In the aftermath of the February fire that scorched the TVCC building in Beijing, China, investigations continue on the strength and structural integrity of the burned building bringing up the question of what should be done with the building now? Will it need to be completely rebuilt or simply repaired? And if the latter, will anyone stay in it? The fire not seen as particularly ominous for the building.
Andrew Mueller-Lust, principal at Severud Associates, also involved in the investigation, is of the opinion that the chance of re-occupation of the building is not very high and points to certain historical precedents. One of these was the One Meridian Plaza, a Philadelphia office tower stricken by a fire on the 22nd floor in 1991. The fire raged for 18 hours, burning out one floor before moving on to the next, until it ran out of fuel at the 38th floor. Testing showed that the building could have been restored, but no one was willing to reoccupy it. It stood for years before finally being razed.
Unfortunately, it seems the same fate just might await TVCC. “As I read the Chinese newspapers, according to the official statements, the main structure is very little damaged,” said Tian-Fang Jing, principal at Weidlinger Associates.
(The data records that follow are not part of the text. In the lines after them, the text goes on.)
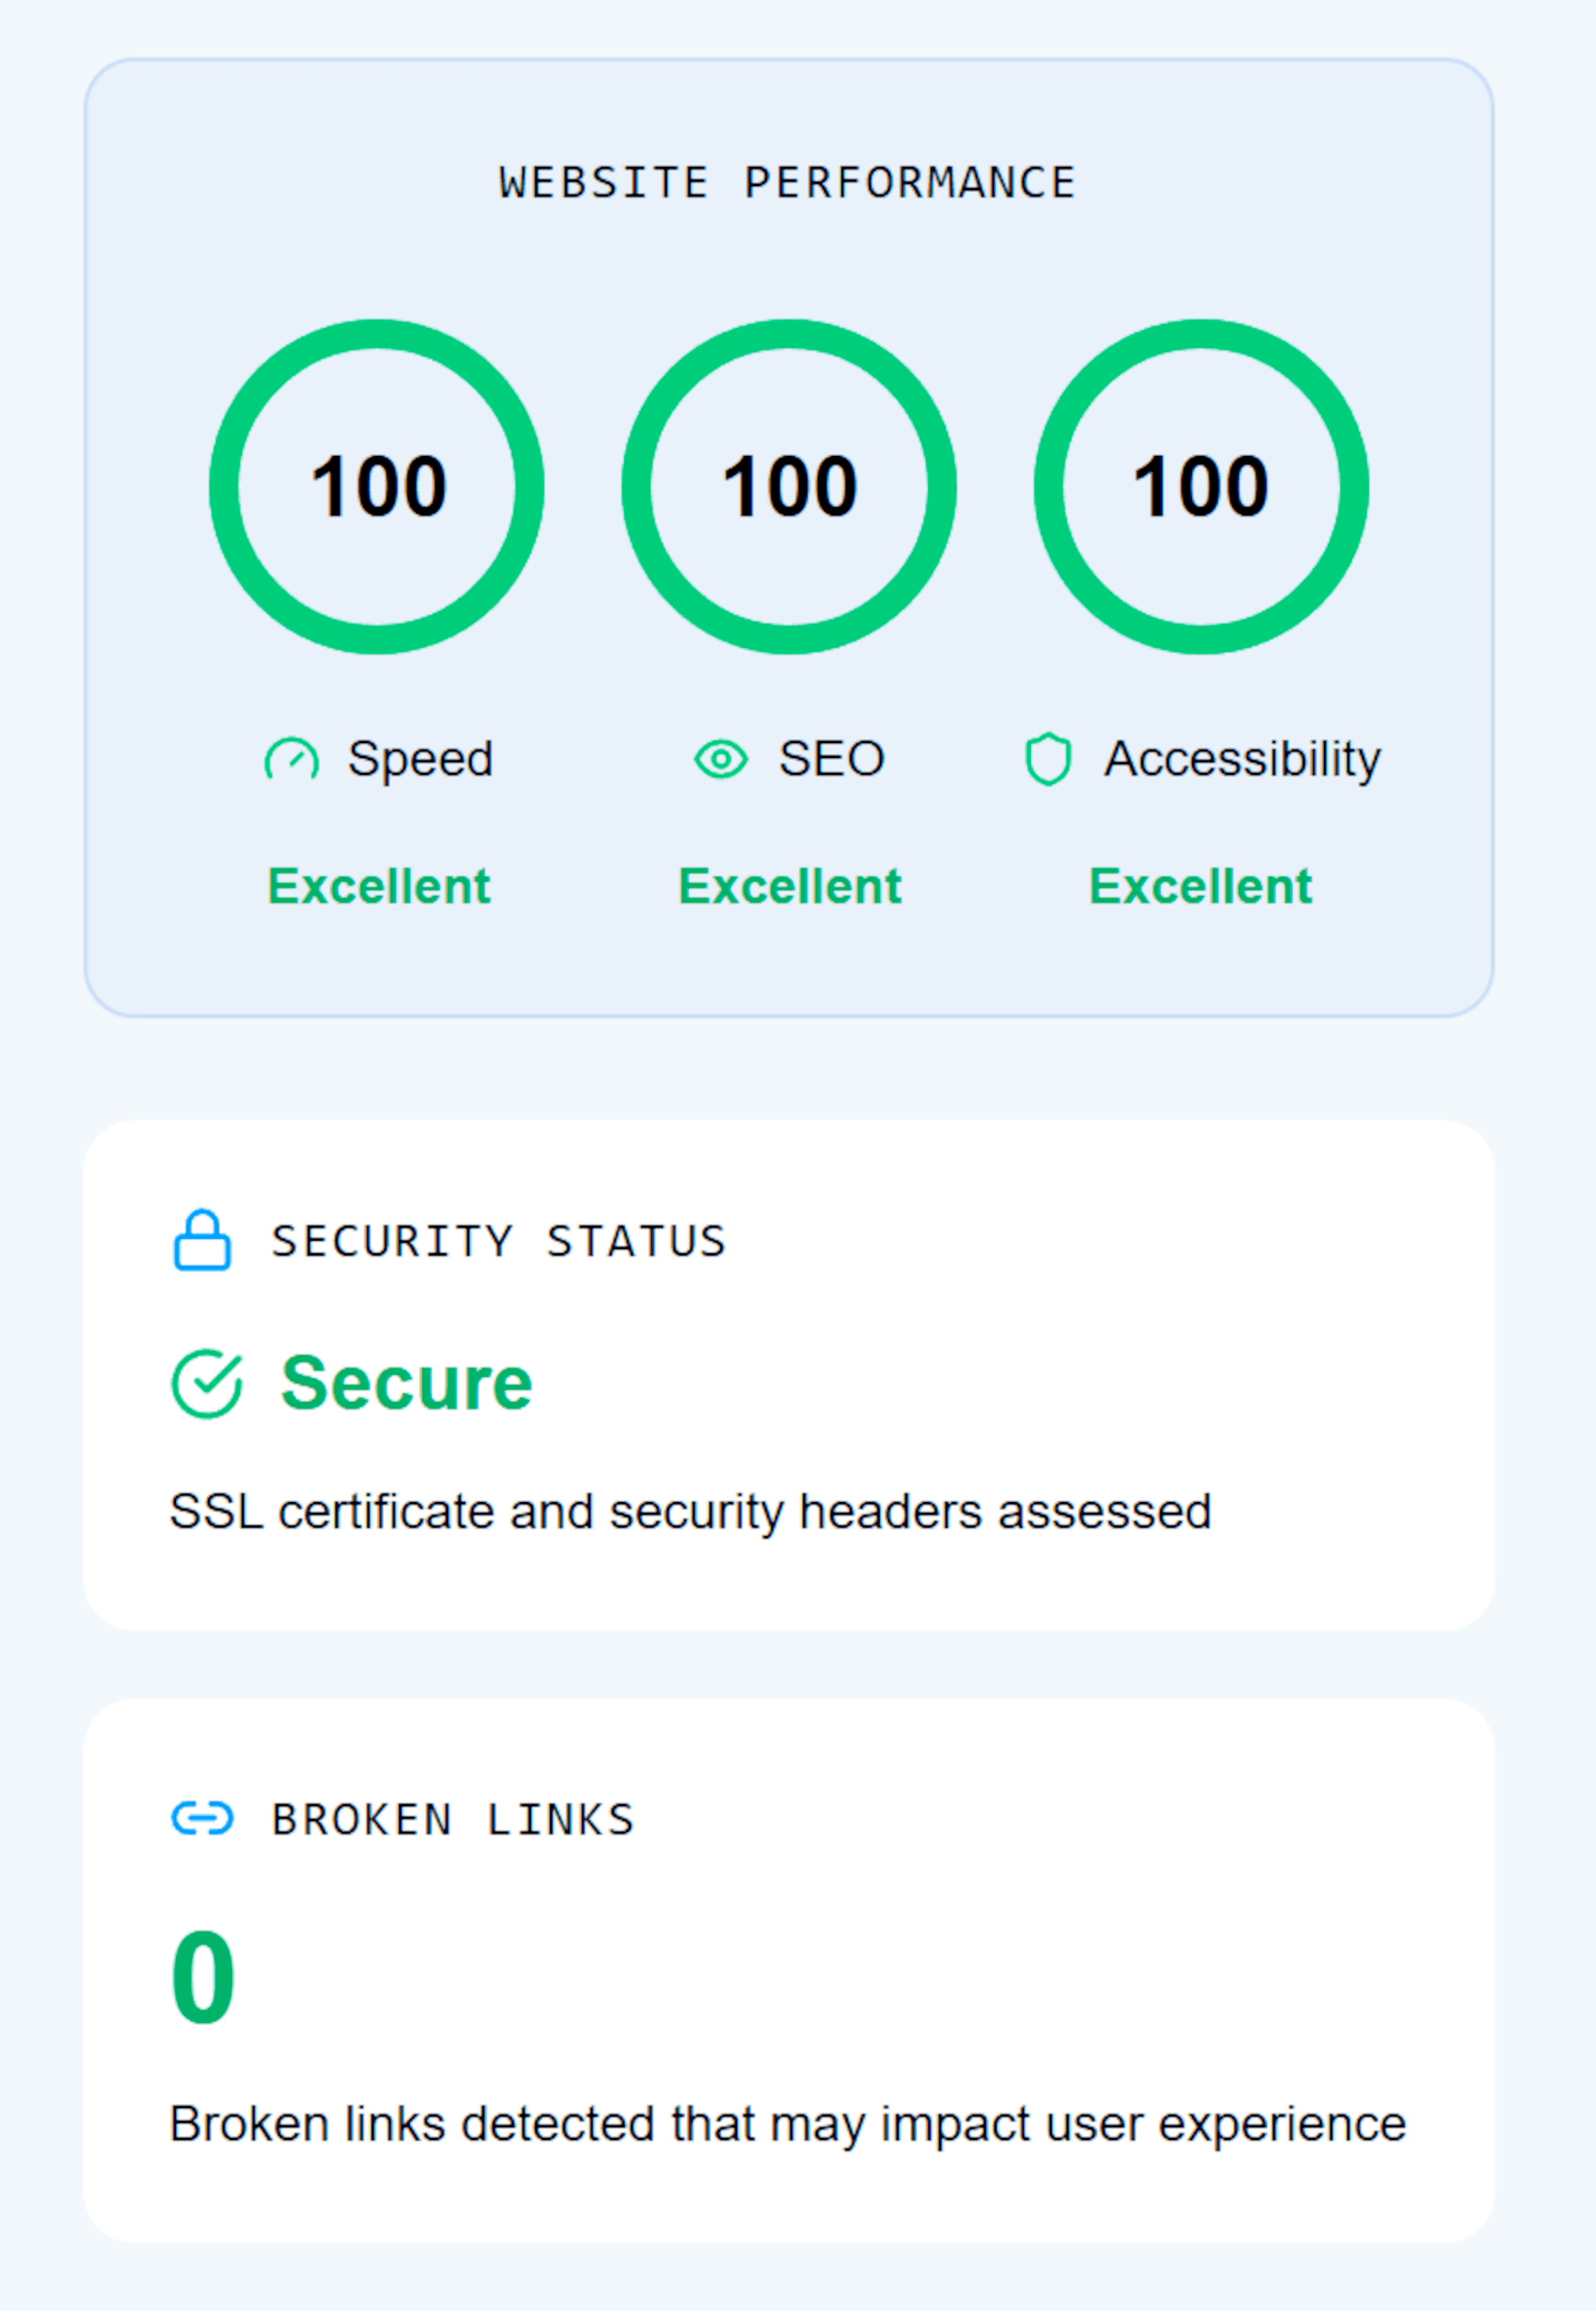This screenshot has width=1596, height=2311.
Task: Select the SEO eye icon
Action: [723, 760]
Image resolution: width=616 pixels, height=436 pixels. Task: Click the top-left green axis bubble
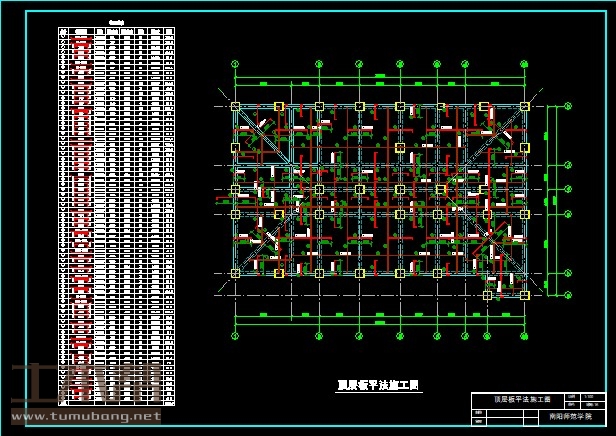236,64
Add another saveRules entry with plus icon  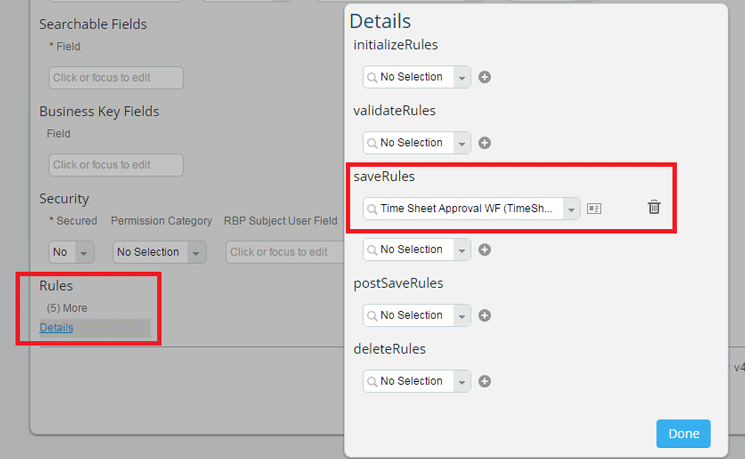(x=485, y=250)
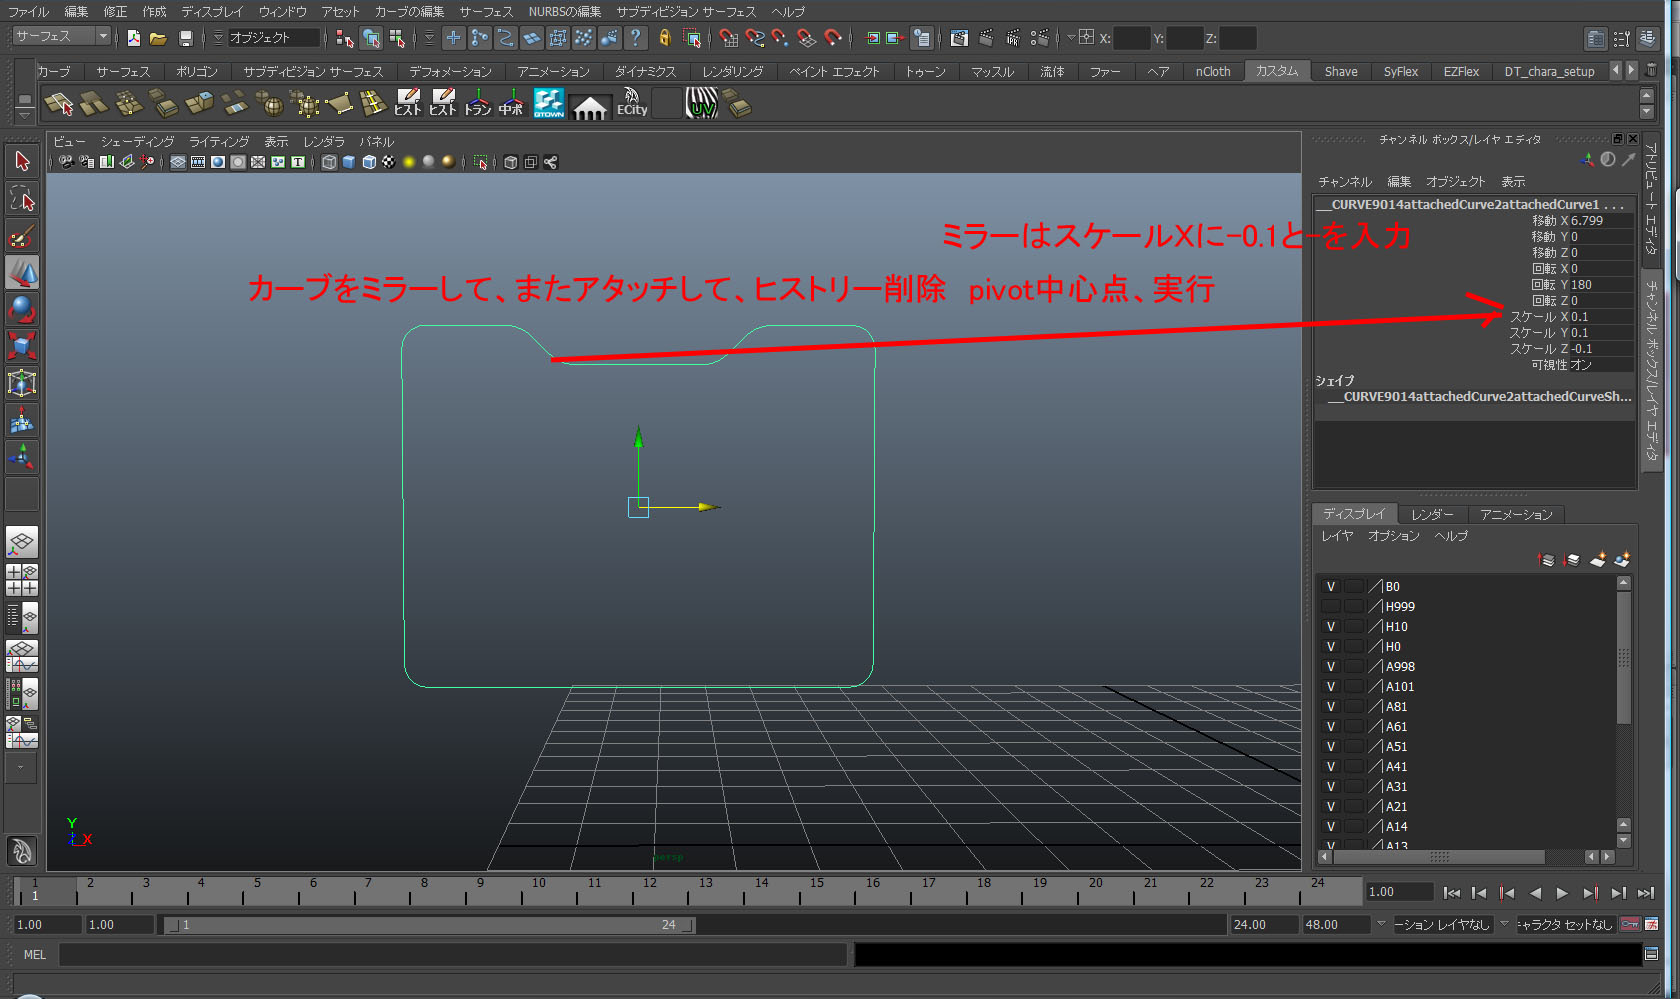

While that might be the case, the greater issue remains whether anyone would willingly go into a repaired TVCC.
It seems like Koolhaas and OMA just cant catch a break with this disaster. When I wrote about the fire last month, the common consensus in China was that the building burned to the degree that it did due to shoddy construction work in the design. Now that it is obvious (at least I think it is obvious) that this was not the case as the building structure is still sound, current public sentiment is that no one wants to have to move in after it is repaired. So what now?